Thibaut Pinot enjoyed a successful time at the recent Giro del Trentino and has convincing form when it comes to winning major climbing stages such as this. His greatest weapon on Stage 4, where the wind may negate attacks for the most part of the day, is his surprisingly strong sprinting ability compared to those expected to finish alongside him. Though he has improved a great deal in time trials, there is no doubt he shall be fearing the loss of time in the two mid to long distance TTs which feature in this year’s race, making the chance to gain an early advantage here clearly appealing if possible.

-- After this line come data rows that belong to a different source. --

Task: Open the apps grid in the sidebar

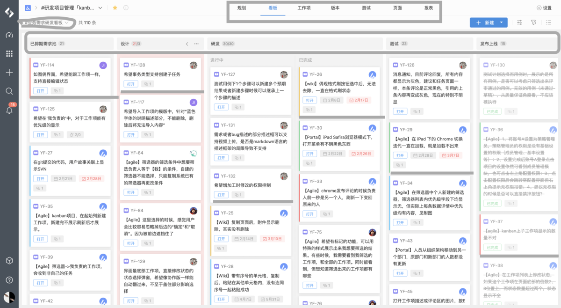Action: pyautogui.click(x=9, y=53)
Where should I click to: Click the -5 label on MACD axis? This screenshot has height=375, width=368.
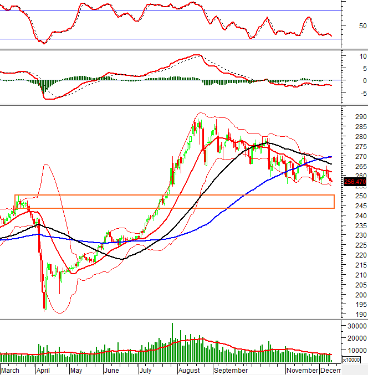coord(347,93)
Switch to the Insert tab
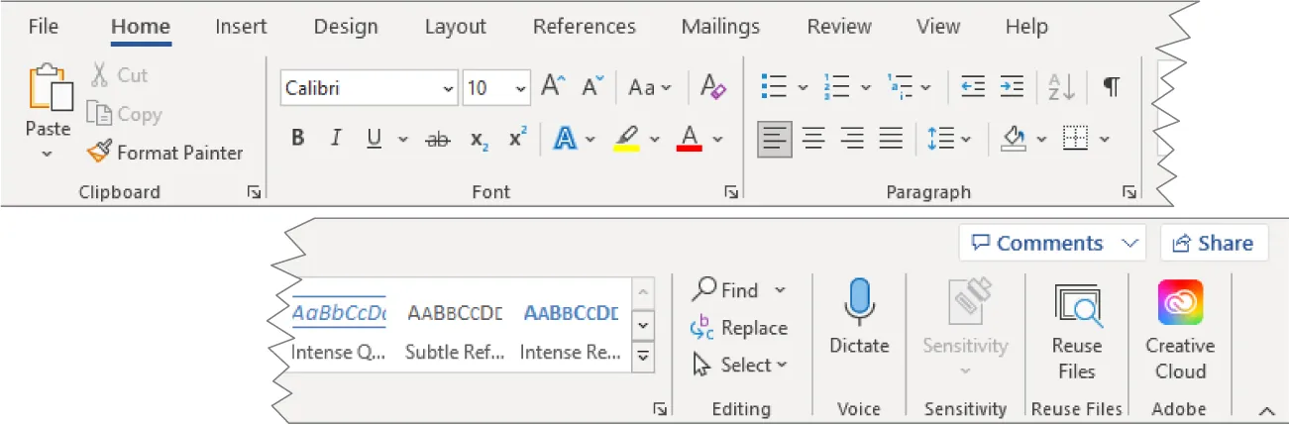Viewport: 1289px width, 425px height. pos(242,27)
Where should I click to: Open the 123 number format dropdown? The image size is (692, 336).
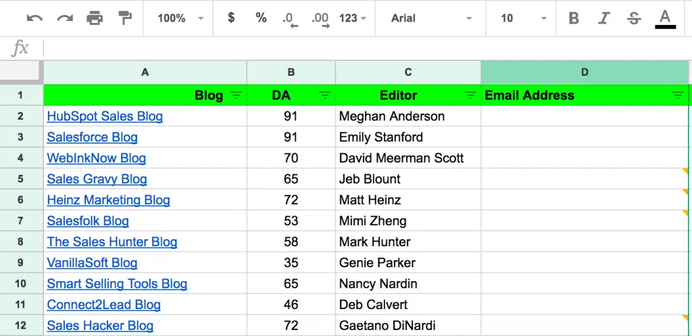(x=353, y=18)
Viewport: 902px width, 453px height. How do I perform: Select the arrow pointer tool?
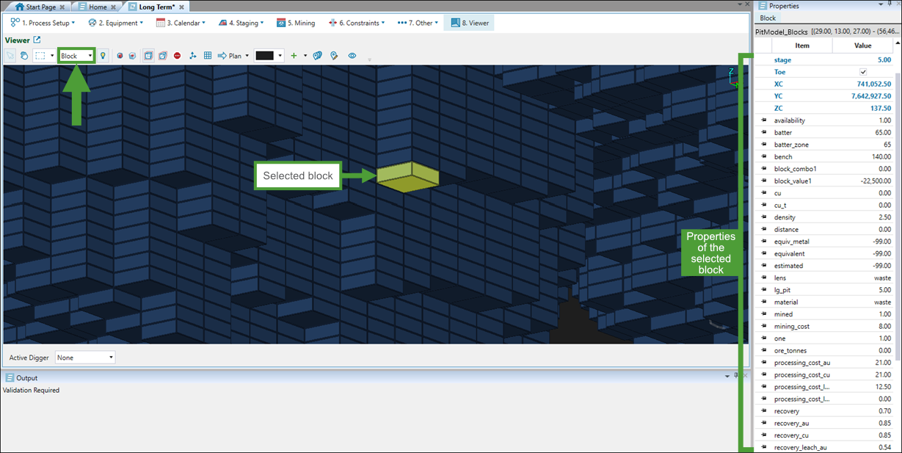(x=10, y=56)
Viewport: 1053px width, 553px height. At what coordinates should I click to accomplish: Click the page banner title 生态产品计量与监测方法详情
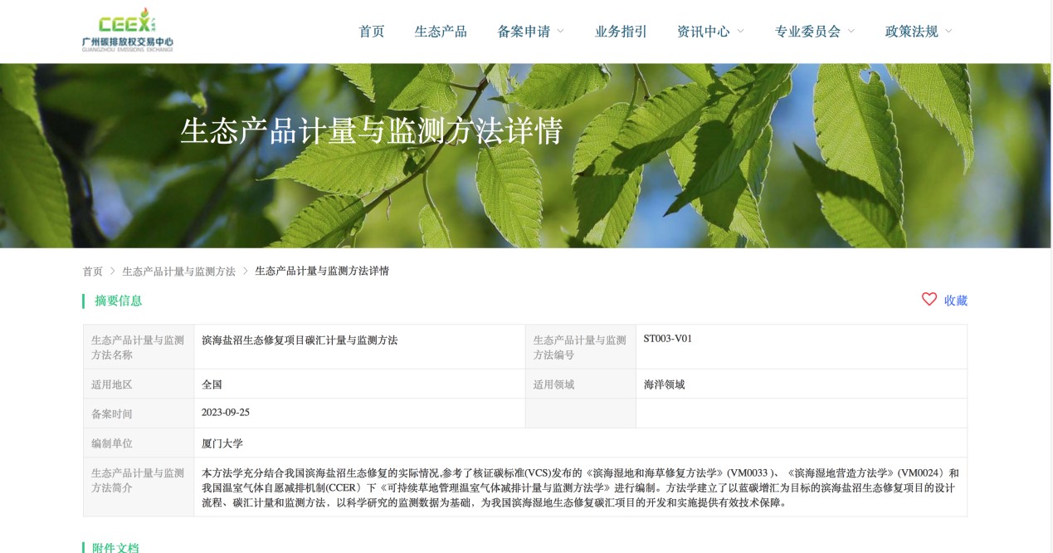(372, 131)
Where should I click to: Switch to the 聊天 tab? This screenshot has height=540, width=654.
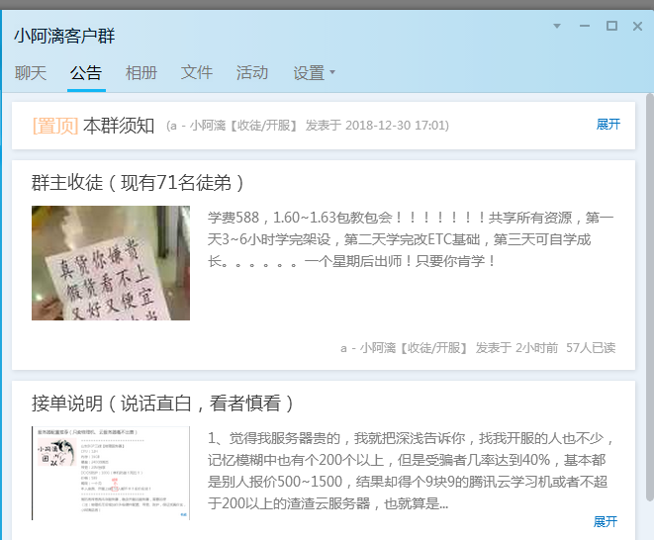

Ilnur Zakarin had to endure his dose of bad luck during the opening three days of the race and will now hope nothing but good fortune remains between himself and the last day in Milano. Having already conceded 20 seconds, the Russian rider will be allowed a greater degree of freedom than had been originally anticipated on Stage 4, offering him the chance to regain lost time and take the maglia rosa. His explosive approach to racing stages like this looks ideal, able to open up gaps rapidly with his strong acceleration and also one of the fastest sprinters likely to be present in a lead group on Etna.

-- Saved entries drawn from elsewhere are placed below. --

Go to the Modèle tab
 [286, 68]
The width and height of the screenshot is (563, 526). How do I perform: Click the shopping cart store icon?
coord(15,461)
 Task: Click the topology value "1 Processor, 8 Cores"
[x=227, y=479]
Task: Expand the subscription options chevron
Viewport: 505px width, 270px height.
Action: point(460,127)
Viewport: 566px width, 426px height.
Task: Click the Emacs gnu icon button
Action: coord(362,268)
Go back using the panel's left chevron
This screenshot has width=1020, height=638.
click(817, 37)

Geraint Thomas is fully aware that he needs to capture time over his rival Nairo Quintana at every opportunity possible in order to head into the two crucial time trials able to put time into the Colombian, rather than having to recoup it himself. The Welshman’s showing at the Giro del Trentino looks to be a firm foundation to be entering this grand tour upon and he is not afraid of attacking late in a stage to secure crucial seconds if able to. He should not be dropped by his rivals on the day’s climbs, but whether he is able to distance them is much harder to forecast, especially given the complex team tactics within Sky’s incredibly strong rosta of climbers at the race.

Nairo Quintana seeks to tackle the Giro – Tour double in 2017, so will be wanting to keep his powder dry for as long as possible during these early stages of the race, hoping to deal his damage in the final week to Milano. The Colombian will be entering the contest with the intention of riding himself into his best condition, making attacks as early as Stage 4 seem unlikely, though it will certainly be a tough ask to dislodge him in order to gain time from the pre-race favourite.

Other riders who all show potential for taking the win from either the day’s breakaway or a late solo move are Adam YatesOmar FraileMikel LandaPierre RollandHugh Carthy and Kenny Elissonde.